Table IV - Publication Bias - PEESE | |||||
|---|---|---|---|---|---|
| OLS | Fixed Effects | Random Effects | 3L Effects | 3L-VCV Effects |
intercept | 0.250 | 0.015 | 0.177 | 0.189 | 0.167 |
(0.067***) | (0.001***) | (0.032***) | (0.031***) | (0.028***) | |
St. Error^2 | 0.164 | 3.390 | 1.168 | 0.953 | 0.611 |
(0.470) | (2.160) | (1.044) | (0.836) | (0.701) | |
Num.Obs. | 1161 | 1161 | 1161 | 1161 | 1161 |
AIC | 2181.6 | 40628.3 | 405.9 | 51.1 | 10.1 |
Notes: The table shows the result of a regression of the estimate of the impact of GenAI on productivity, measured as percentage changes in productivity, on a constant and the square of the standard error of the estimate, to control for publication bias. The different models make different assumptions about the error terms as described in the text. | |||||
Interestingly, the PEESE results in table IV suggest there is no significant non-linear publication bias, and hence bring our preferred 3-level VCV estimates back up to a 16.7% increase in productivity.7
VII. Heterogeneity Analysis
To further try to explain why estimates are different we next include 4 dummies, 3 reflecting differences between studies, whether the study was experimental or not, whether the study was focusing on the Software Industry or not and whether ChatGPT was the GenAI tool or not, and one regression-level variable, whether the outcome was a measure of quantity or not.8
Table V - Heterogeneity Analysis | |||||
|---|---|---|---|---|---|
| OLS | Fixed Effects | Random Effects | 3L Effects | 3L-VCV Effects |
intercept | 0.208 | 0.125 | 0.147 | 0.139 | 0.109 |
(0.187) | (0.069) | (0.112) | (0.117) | (0.105) | |
St. Error^2 | 0.167 | 3.077 | 1.116 | 0.944 | 0.609 |
(0.451) | (1.993) | (0.964) | (0.826) | (0.703) | |
Quantity | 0.241 | -0.035 | 0.142 | 0.151 | 0.145 |
(0.156) | (0.038) | (0.079+) | (0.108) | (0.105) | |
Software | -0.014 | 0.063 | -0.026 | 0.005 | -0.009 |
(0.126) | (0.043) | (0.073) | (0.096) | (0.090) | |
Experiment | -0.258 | -0.041 | -0.099 | -0.042 | -0.011 |
(0.247) | (0.033) | (0.079) | (0.097) | (0.072) | |
ChatGPT | 0.158 | -0.071 | 0.054 | -0.014 | -0.028 |
(0.145) | (0.043) | (0.072) | (0.088) | (0.081) | |
Num.Obs. | 1161 | 1161 | 1161 | 1161 | 1161 |
AIC | 2091.3 | 26636.6 | 287.0 | -37.4 | -71.8 |
Notes: The table shows the result of a regression of the estimate of the impact of GenAI on productivity, measured as percentage changes in productivity, on a constant, the square of the standard error of the estimate (to capture publication bias) and several study characteristics. The different models make different assumptions about the error terms as described in the text. | |||||
Table V shows it’s hard to conclude much about what drives heterogeneity as all estimated coefficients are insignificant. That being said, in terms of size of the estimated effects, the impact on quantity seems substantially bigger (about 14.5 percentage points) than the impact on quality. If we set the other characteristics at their mean value and the standard error squared at 0 (a so-called best practice regression), the average for qualitative studies is about 8.0% but insignificant (se=6.8%), while the average for quantitative studies is sizeable at 22.5% and significant (se=5.2%).

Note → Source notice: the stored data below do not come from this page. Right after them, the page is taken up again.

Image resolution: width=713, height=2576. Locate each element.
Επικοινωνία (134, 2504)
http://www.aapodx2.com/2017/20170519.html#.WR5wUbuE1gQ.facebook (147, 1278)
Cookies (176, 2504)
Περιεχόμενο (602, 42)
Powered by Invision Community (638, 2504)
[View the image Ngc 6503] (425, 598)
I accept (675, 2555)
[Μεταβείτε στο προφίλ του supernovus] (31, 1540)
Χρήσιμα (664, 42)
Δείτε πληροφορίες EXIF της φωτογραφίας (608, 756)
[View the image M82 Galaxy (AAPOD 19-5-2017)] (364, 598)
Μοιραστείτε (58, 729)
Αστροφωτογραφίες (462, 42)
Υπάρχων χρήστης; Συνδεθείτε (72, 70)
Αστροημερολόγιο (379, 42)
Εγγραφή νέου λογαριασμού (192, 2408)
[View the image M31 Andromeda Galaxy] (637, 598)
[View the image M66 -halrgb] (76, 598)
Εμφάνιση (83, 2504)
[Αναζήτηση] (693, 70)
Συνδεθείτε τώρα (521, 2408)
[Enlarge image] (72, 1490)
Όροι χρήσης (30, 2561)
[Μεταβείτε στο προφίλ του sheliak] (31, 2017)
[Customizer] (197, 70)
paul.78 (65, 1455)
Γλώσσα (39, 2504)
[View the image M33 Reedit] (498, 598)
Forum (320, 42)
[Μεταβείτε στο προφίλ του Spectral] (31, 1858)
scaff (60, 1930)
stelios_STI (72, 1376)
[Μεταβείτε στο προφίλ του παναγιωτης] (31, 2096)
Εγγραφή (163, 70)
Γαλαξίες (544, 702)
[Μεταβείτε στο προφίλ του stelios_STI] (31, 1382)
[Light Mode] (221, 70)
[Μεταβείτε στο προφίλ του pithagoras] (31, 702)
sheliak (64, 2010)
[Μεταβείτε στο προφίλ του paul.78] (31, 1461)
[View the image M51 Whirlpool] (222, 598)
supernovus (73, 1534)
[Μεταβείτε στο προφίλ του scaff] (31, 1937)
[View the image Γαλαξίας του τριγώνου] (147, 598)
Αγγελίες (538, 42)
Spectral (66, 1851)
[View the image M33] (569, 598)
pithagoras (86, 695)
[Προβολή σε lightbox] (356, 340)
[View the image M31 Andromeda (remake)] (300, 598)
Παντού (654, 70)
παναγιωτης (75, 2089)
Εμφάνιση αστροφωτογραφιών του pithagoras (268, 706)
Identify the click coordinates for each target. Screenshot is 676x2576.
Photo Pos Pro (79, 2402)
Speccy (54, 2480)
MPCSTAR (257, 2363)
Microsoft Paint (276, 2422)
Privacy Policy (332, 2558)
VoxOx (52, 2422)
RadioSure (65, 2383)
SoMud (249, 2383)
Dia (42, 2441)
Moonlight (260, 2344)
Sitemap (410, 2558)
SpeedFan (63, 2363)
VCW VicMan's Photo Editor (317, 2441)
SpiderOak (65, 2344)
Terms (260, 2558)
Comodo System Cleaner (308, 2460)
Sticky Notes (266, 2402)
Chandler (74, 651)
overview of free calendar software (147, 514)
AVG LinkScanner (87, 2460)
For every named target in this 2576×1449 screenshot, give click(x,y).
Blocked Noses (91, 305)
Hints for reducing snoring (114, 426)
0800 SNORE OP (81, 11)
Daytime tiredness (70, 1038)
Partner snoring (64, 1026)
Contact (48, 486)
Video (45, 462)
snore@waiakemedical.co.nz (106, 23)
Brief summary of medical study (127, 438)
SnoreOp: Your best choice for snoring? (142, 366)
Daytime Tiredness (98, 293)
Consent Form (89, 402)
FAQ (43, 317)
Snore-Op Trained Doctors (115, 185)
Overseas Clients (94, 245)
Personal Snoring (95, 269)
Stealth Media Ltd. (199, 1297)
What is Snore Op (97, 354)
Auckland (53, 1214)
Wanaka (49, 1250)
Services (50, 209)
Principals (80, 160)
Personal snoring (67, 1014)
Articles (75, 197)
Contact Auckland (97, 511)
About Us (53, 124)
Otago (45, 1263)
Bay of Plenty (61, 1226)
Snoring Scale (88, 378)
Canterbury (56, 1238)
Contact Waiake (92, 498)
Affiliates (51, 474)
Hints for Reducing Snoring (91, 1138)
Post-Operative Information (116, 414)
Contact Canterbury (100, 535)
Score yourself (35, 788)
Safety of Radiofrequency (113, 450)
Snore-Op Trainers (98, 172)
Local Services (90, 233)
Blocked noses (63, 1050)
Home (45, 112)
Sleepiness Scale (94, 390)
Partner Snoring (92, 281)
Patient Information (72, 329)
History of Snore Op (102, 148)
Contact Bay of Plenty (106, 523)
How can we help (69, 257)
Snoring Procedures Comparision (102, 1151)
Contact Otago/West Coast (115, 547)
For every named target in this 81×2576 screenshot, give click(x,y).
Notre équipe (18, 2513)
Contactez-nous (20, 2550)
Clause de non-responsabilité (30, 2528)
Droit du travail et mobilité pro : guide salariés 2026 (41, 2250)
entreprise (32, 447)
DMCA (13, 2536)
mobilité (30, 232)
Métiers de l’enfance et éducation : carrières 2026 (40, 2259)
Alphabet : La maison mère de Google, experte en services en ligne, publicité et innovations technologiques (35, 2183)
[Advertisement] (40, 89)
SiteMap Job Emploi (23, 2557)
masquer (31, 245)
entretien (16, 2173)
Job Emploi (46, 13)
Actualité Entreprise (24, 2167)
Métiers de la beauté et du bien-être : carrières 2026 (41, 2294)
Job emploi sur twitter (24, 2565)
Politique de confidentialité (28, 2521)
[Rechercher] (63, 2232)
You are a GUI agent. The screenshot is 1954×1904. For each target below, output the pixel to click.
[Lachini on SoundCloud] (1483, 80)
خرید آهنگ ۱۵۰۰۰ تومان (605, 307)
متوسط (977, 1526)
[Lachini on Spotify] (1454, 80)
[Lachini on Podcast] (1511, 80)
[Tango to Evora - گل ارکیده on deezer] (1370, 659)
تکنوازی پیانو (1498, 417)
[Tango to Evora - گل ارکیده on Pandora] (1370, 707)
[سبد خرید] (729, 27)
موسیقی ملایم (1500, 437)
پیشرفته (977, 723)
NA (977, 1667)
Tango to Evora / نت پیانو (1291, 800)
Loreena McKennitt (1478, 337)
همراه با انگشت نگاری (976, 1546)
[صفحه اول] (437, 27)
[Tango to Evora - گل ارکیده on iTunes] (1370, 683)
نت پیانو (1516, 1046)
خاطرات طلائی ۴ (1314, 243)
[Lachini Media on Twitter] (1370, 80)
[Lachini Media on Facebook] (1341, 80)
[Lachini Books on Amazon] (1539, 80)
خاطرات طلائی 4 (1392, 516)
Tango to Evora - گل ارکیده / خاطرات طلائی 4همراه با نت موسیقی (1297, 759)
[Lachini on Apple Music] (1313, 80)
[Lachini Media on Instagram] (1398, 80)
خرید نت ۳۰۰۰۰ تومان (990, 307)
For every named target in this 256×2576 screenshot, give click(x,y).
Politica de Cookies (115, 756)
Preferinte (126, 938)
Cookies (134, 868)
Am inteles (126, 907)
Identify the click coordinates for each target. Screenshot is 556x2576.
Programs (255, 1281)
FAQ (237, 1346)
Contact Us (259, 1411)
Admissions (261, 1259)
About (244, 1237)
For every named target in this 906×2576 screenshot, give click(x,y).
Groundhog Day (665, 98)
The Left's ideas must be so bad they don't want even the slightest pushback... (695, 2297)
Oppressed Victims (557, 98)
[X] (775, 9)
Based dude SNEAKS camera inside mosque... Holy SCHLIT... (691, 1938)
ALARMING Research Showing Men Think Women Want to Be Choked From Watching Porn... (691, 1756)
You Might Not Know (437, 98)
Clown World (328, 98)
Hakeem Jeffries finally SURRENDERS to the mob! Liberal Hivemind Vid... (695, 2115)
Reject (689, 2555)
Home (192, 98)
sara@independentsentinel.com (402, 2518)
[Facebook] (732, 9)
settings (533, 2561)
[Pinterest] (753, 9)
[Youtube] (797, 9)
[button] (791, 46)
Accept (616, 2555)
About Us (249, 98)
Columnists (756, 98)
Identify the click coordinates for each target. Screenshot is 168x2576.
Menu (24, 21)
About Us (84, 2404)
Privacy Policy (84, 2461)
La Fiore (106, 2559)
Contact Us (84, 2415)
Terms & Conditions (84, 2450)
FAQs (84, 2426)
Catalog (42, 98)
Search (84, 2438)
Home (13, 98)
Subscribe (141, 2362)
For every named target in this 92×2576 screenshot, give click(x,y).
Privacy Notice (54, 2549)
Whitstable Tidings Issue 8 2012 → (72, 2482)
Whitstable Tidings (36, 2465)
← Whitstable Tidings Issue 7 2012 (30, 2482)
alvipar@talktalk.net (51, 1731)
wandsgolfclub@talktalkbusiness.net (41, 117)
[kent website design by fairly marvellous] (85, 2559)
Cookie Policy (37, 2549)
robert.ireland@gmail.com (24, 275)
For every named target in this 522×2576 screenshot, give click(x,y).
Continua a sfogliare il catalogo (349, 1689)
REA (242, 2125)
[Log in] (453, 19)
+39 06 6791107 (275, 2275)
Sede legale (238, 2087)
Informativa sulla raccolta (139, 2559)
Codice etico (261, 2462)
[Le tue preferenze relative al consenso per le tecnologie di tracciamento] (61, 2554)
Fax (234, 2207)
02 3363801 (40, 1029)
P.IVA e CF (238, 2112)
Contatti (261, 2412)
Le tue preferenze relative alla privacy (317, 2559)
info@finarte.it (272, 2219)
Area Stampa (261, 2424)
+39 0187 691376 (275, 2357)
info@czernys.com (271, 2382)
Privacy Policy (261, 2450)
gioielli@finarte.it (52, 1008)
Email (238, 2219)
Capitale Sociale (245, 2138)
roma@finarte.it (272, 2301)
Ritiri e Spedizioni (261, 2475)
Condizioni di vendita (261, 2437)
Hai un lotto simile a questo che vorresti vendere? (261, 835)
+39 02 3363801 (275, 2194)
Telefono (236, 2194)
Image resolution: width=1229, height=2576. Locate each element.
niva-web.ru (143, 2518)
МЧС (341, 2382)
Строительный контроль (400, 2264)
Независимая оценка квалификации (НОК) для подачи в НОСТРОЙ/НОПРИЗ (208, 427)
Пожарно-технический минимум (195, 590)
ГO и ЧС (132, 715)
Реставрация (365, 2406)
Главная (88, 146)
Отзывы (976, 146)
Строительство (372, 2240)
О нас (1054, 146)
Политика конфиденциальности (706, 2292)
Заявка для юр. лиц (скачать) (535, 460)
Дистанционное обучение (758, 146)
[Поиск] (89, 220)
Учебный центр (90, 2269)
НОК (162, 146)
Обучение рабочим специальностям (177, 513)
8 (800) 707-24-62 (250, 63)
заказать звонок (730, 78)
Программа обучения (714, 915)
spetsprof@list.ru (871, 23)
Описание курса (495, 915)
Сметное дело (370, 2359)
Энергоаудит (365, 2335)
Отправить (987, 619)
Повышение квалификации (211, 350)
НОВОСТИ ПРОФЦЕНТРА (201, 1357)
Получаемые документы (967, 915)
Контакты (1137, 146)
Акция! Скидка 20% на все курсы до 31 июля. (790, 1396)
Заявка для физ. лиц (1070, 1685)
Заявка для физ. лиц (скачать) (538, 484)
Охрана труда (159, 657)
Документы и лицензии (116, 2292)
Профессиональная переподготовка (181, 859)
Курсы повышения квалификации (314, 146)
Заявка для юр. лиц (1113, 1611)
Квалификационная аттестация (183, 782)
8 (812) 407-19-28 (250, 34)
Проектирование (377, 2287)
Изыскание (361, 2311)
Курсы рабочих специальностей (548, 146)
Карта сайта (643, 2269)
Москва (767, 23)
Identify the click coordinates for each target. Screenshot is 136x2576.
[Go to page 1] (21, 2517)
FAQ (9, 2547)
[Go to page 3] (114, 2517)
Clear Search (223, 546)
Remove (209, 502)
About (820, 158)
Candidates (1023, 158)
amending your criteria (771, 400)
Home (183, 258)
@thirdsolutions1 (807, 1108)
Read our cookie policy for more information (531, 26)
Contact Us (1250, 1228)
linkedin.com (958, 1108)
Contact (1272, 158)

Similarly, relative to other GenAI tools, the impact of ChatGPT seems smaller (about -2.8 percentage points) than the impact of other GenAI tools. If we set the other characteristics at their mean value and the standard error squared at 0, the average for ChatGPT is 14.5% (se=3.6% ), while the average for other GenAI tools is more sizeable at 17.3% (se=6.7%).
Finally, the estimated size of the impact of industry or method is relatively small.
Of course, one should be careful in interpreting these differences, not only because we find they are statistically insignificant, but also because omitted variables could be correlated both with the effect size and the included characteristics.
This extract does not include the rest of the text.